It ran from the Eastern Counties Railway at Stratford to Bishops Startford.

The N&ER was part of an 1836 scheme for a railway in Great Britain from Islington to York via Cambridge, Peterborough and Lincoln. An Act of 1839/40 abandoned the section north of Bishop's Stortford and introduced a deviation from Tottenham to Stratford.

Service began on the 15 September 1840 between Stratford & Broxbourne, thence to Spelbrook in 1841. An extension to Bishops Stortford was opened on 16 May 1842 with a branch line to Hertford via Ware opening on 31 October 1843. In 1843 the line was carried to Newport, and on July 30th, 1845, to Brandon. On the latter date the line from Norwich was also brought into use and - by means of the Yarmouth and Norwich, opened on May 1st, 1844 - provided railway communication between London and Yarmouth.

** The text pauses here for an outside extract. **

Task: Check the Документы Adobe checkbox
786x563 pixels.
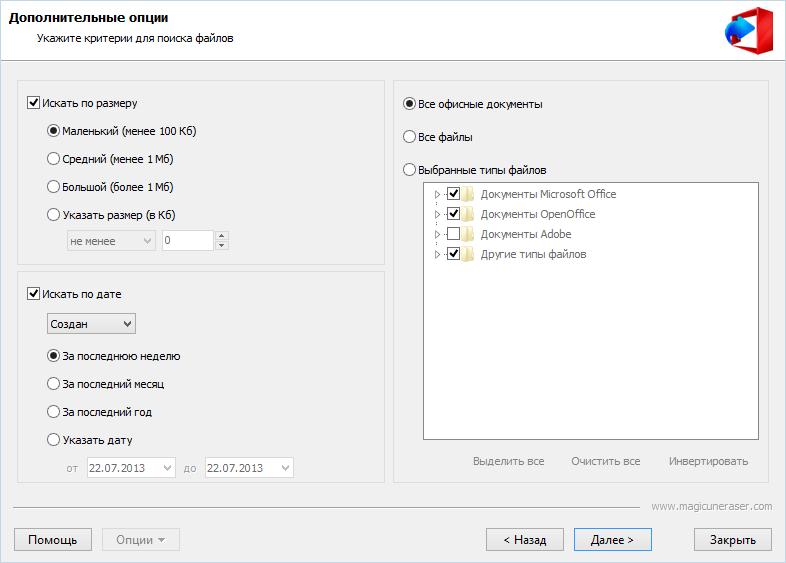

1844 The Railway was leased to the Eastern Counties Railway and that railway began operating services on 1 January.

1862 The Eastern Counties Railway was merged into the Great Eastern Railway (GER) on 1 July 1862 but the Northern and Eastern Railway survived as a private company until being merged into the GER in 1902.

Like its partner, the N&ER was originally built to five-foot gauge, which was converted to standard gauge in 1844.